START SUPPLIED MATERIAL
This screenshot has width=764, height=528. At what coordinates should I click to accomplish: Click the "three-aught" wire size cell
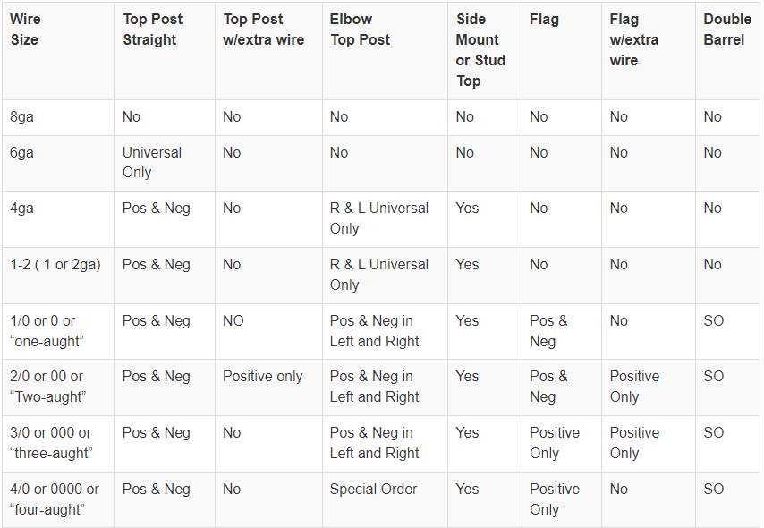pos(51,442)
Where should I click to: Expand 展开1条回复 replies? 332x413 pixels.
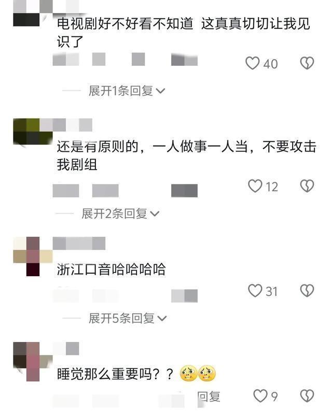coord(127,91)
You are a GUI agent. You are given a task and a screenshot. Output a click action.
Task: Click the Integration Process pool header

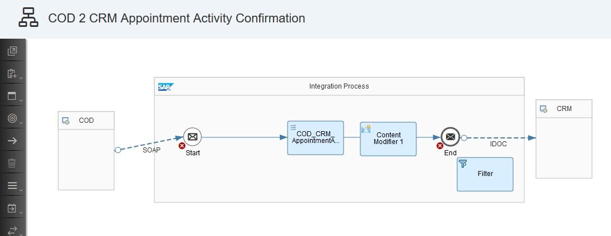click(339, 86)

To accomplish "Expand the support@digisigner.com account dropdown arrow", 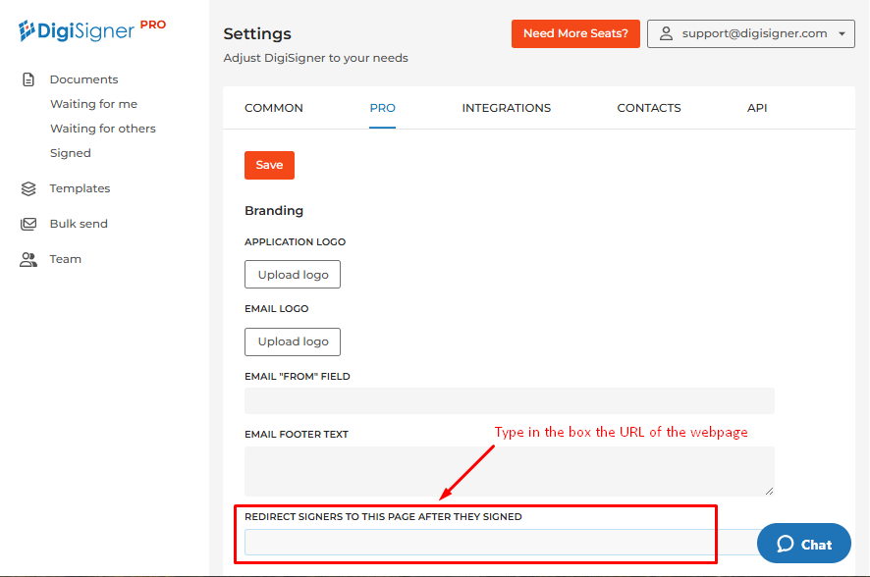I will coord(842,33).
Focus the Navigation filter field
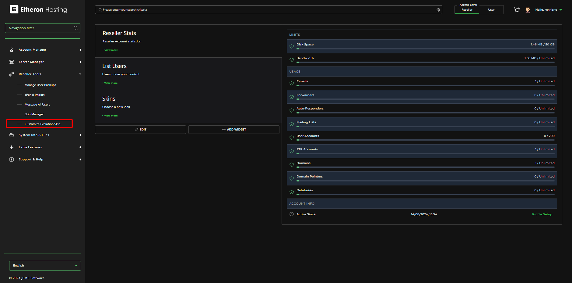Image resolution: width=572 pixels, height=283 pixels. pyautogui.click(x=40, y=28)
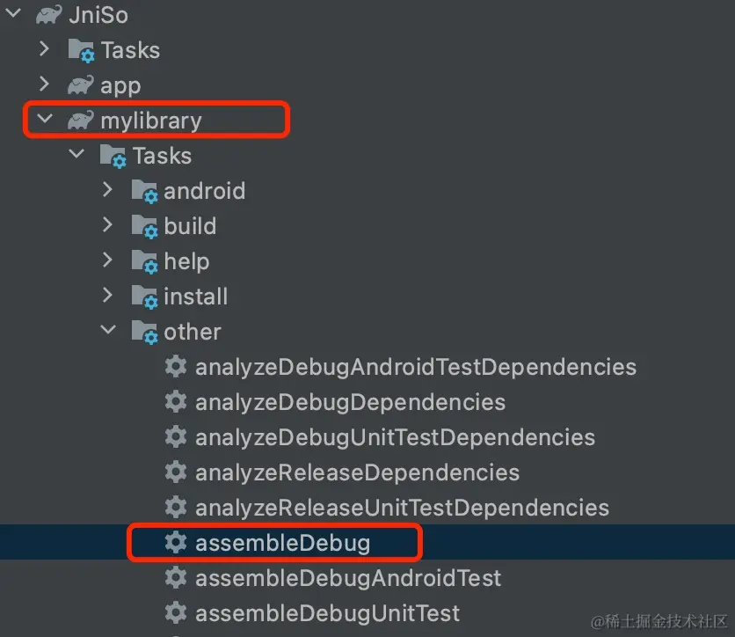Screen dimensions: 735x637
Task: Click the android task folder icon
Action: 144,191
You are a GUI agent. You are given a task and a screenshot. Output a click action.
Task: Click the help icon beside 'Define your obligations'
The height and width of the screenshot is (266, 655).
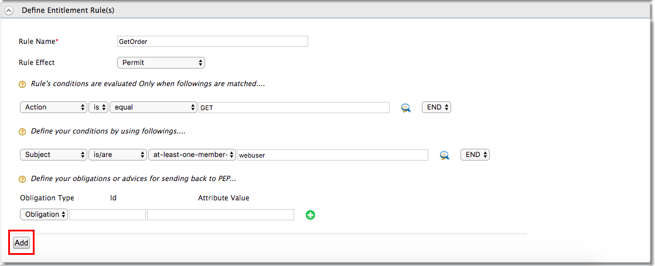point(23,179)
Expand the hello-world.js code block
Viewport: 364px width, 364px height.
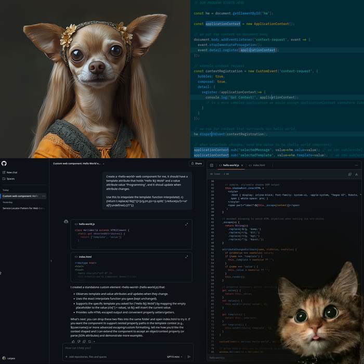[x=187, y=224]
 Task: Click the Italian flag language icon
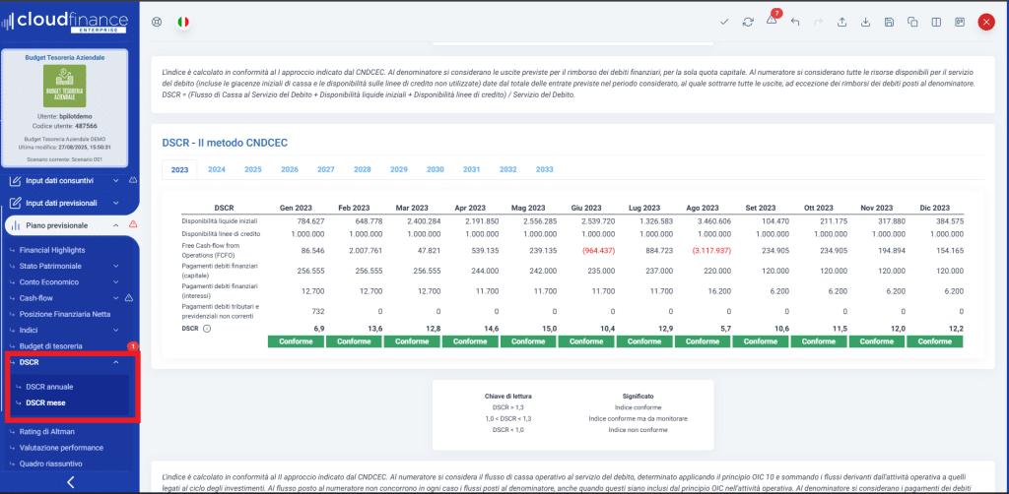tap(183, 22)
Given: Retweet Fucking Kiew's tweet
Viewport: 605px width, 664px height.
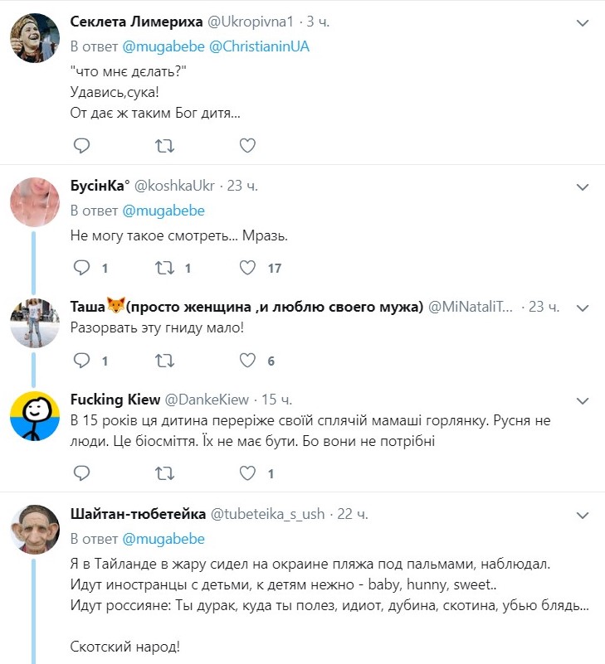Looking at the screenshot, I should coord(164,473).
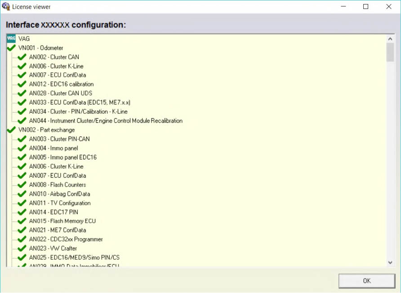Click the VAG brand icon at tree root
Image resolution: width=401 pixels, height=293 pixels.
tap(11, 39)
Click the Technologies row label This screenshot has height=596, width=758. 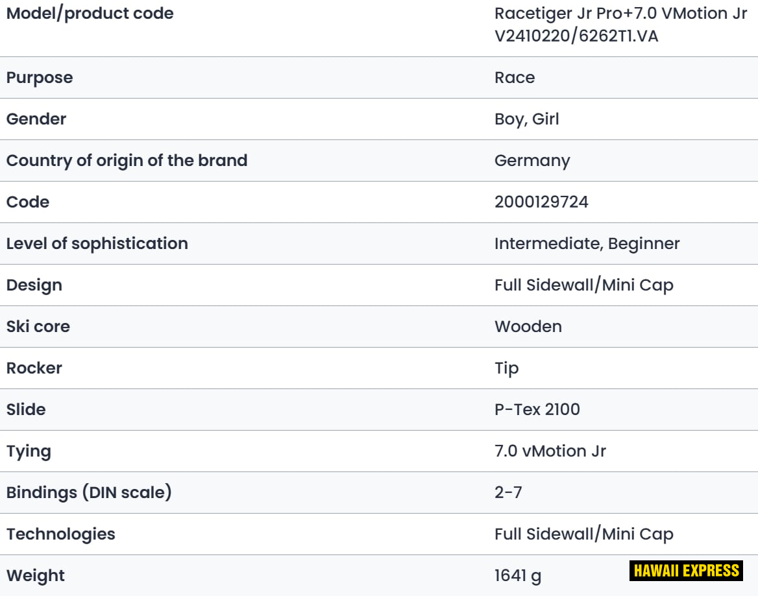60,534
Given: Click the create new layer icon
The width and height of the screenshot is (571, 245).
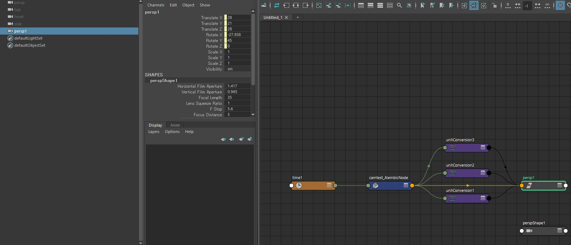Looking at the screenshot, I should coord(241,139).
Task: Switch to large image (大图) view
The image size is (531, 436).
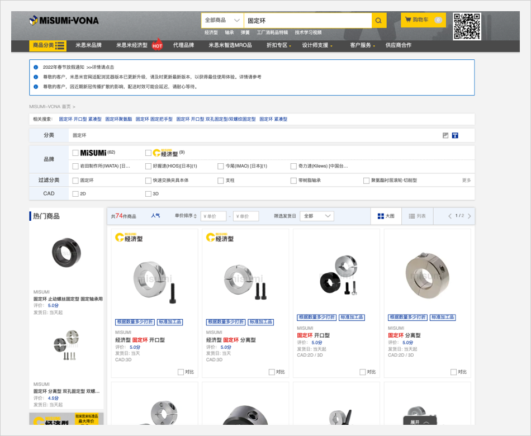Action: pos(386,216)
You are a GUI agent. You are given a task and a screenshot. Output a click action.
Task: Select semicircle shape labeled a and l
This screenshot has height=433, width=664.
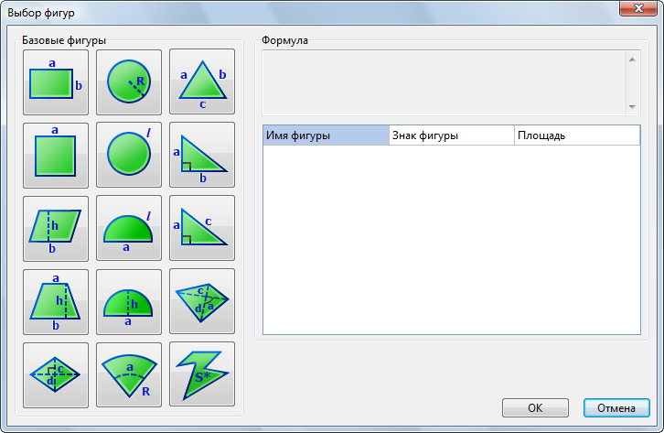coord(129,229)
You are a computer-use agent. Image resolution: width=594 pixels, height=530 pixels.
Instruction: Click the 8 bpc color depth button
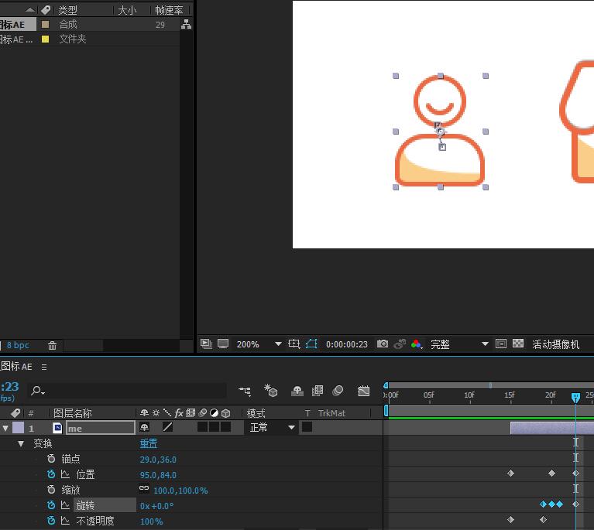click(18, 345)
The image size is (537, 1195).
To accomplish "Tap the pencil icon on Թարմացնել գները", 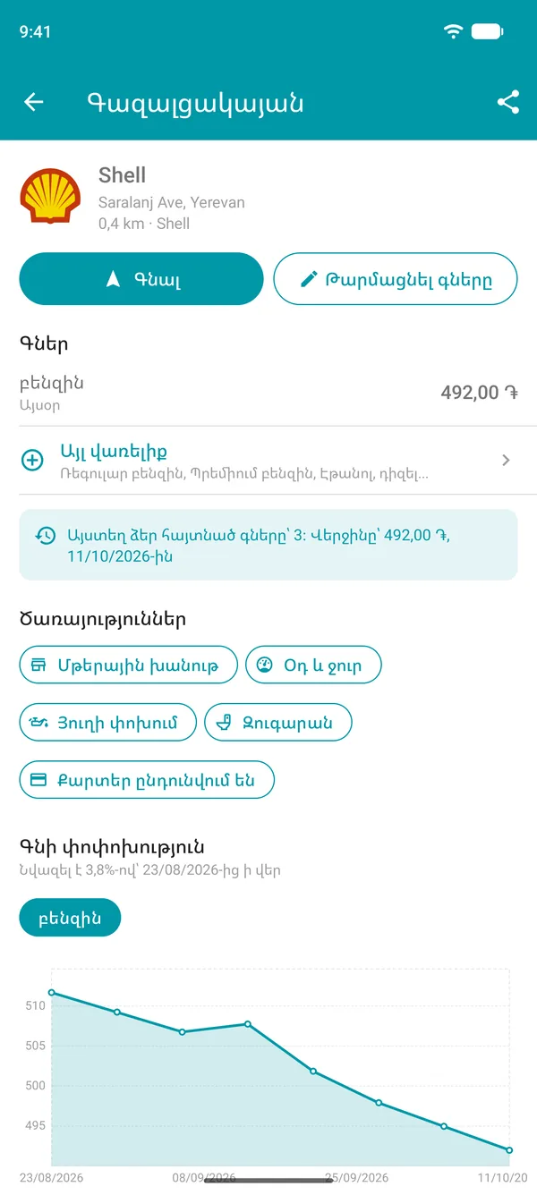I will pos(309,279).
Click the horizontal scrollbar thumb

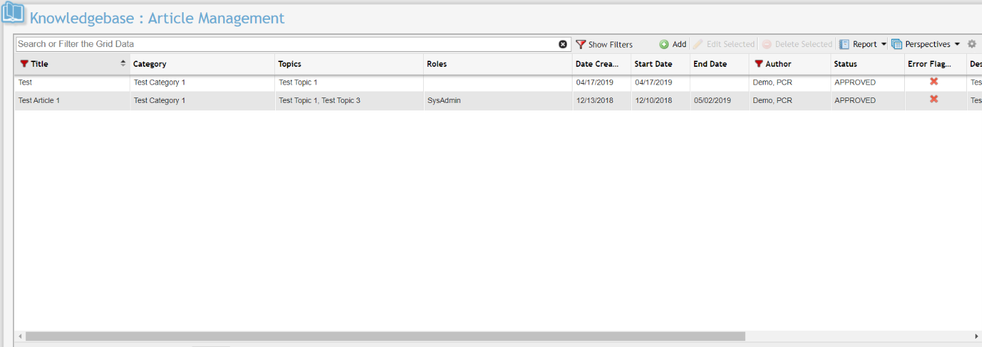pyautogui.click(x=386, y=336)
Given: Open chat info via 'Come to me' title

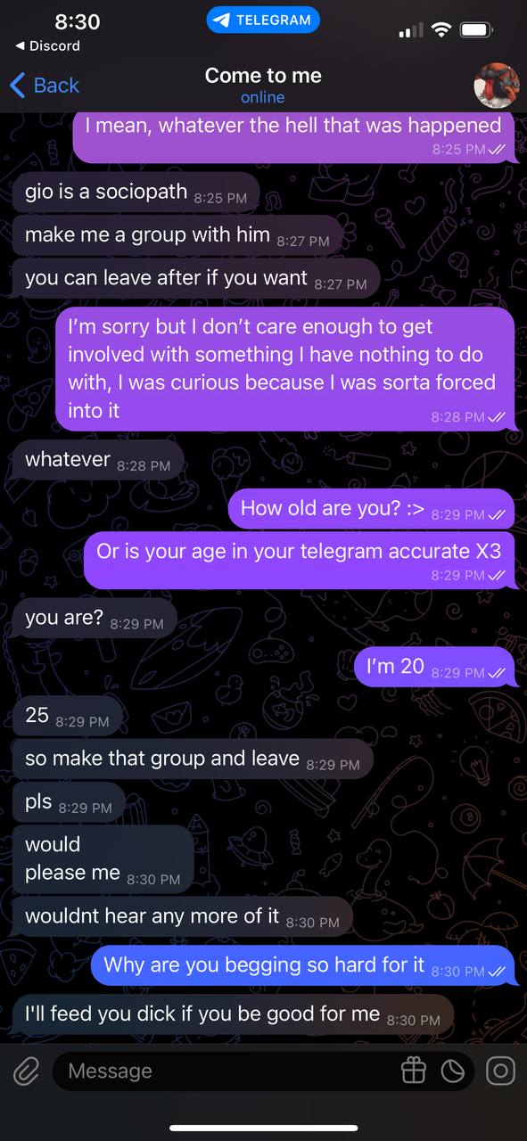Looking at the screenshot, I should tap(263, 76).
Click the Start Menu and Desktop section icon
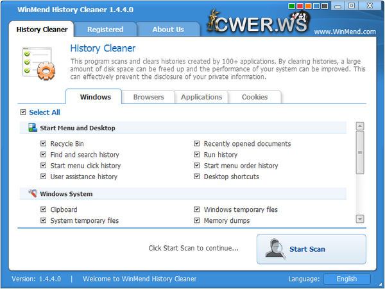The height and width of the screenshot is (289, 385). [33, 128]
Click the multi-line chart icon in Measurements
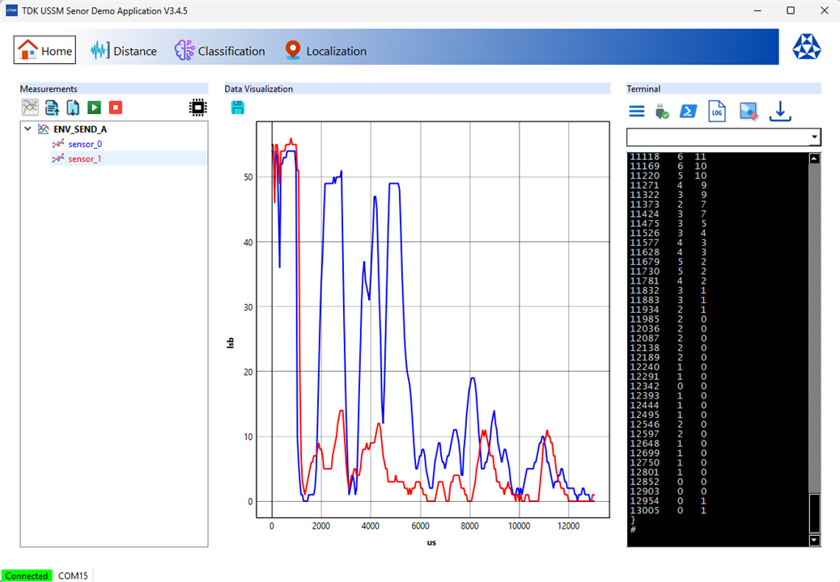Screen dimensions: 840x582 (x=30, y=108)
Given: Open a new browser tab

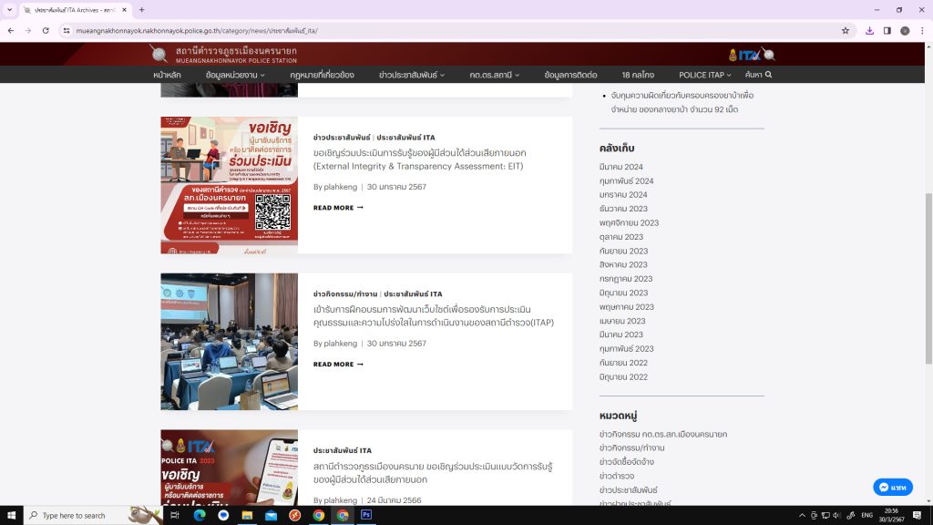Looking at the screenshot, I should 141,9.
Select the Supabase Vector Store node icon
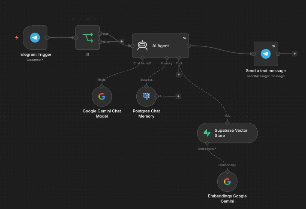This screenshot has height=209, width=306. point(207,133)
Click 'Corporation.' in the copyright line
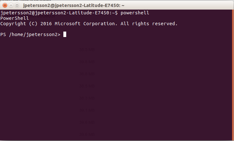The image size is (234, 141). point(100,24)
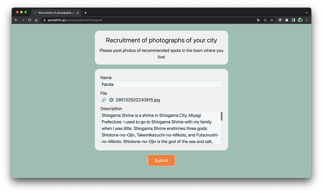Image resolution: width=323 pixels, height=193 pixels.
Task: Navigate back to the previous page
Action: 16,20

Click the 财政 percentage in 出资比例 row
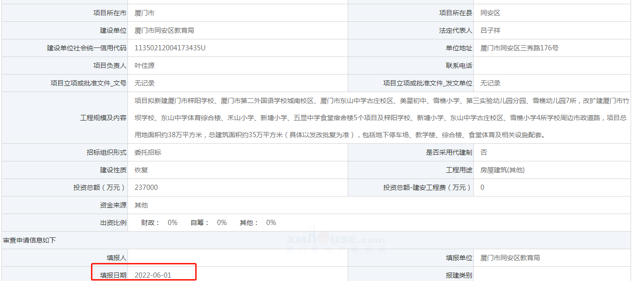172,223
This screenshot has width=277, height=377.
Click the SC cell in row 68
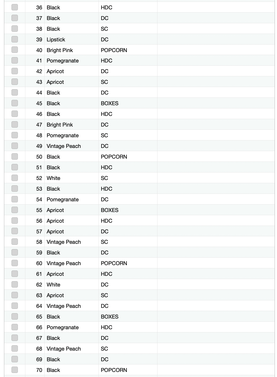pyautogui.click(x=128, y=349)
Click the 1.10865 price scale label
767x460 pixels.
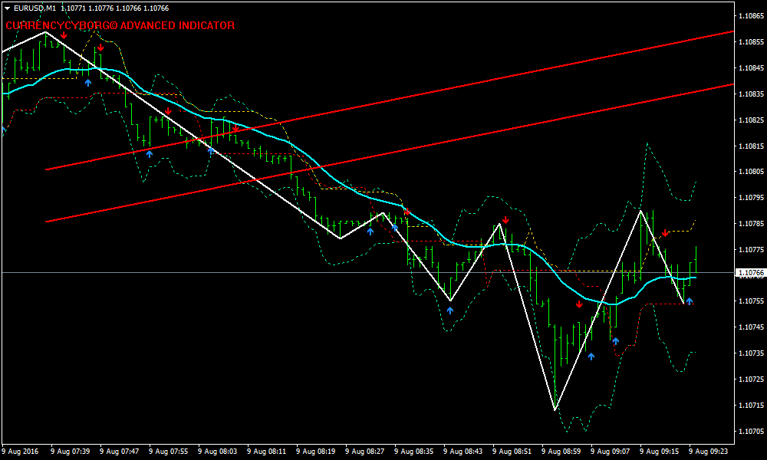coord(749,15)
END SUPPLIED MATERIAL
### EXERCISE
Repeat exactly the lines in the entries from the one containing "Click the horizontal scrollbar thumb" to the final line, inclusive, and nothing beyond them; skip pictures.

### REPLY TO THE TASK
Click the horizontal scrollbar thumb

pyautogui.click(x=386, y=336)
Given: Open chat info via 'Come to me' title

Looking at the screenshot, I should tap(263, 76).
Click the Start Menu and Desktop section icon
The height and width of the screenshot is (289, 385). [33, 128]
Click the multi-line chart icon in Measurements
Screen dimensions: 840x582 (x=30, y=108)
Given: Open a new browser tab

Looking at the screenshot, I should 141,9.
Select the Supabase Vector Store node icon
This screenshot has height=209, width=306. point(207,133)
Click 'Corporation.' in the copyright line
The image size is (234, 141). point(100,24)
Image resolution: width=323 pixels, height=193 pixels.
Task: Navigate back to the previous page
Action: 16,20

Click the 财政 percentage in 出资比例 row
172,223
This screenshot has width=277, height=377.
Click the SC cell in row 68
pyautogui.click(x=128, y=349)
Click the 1.10865 price scale label
767x460 pixels.
coord(749,15)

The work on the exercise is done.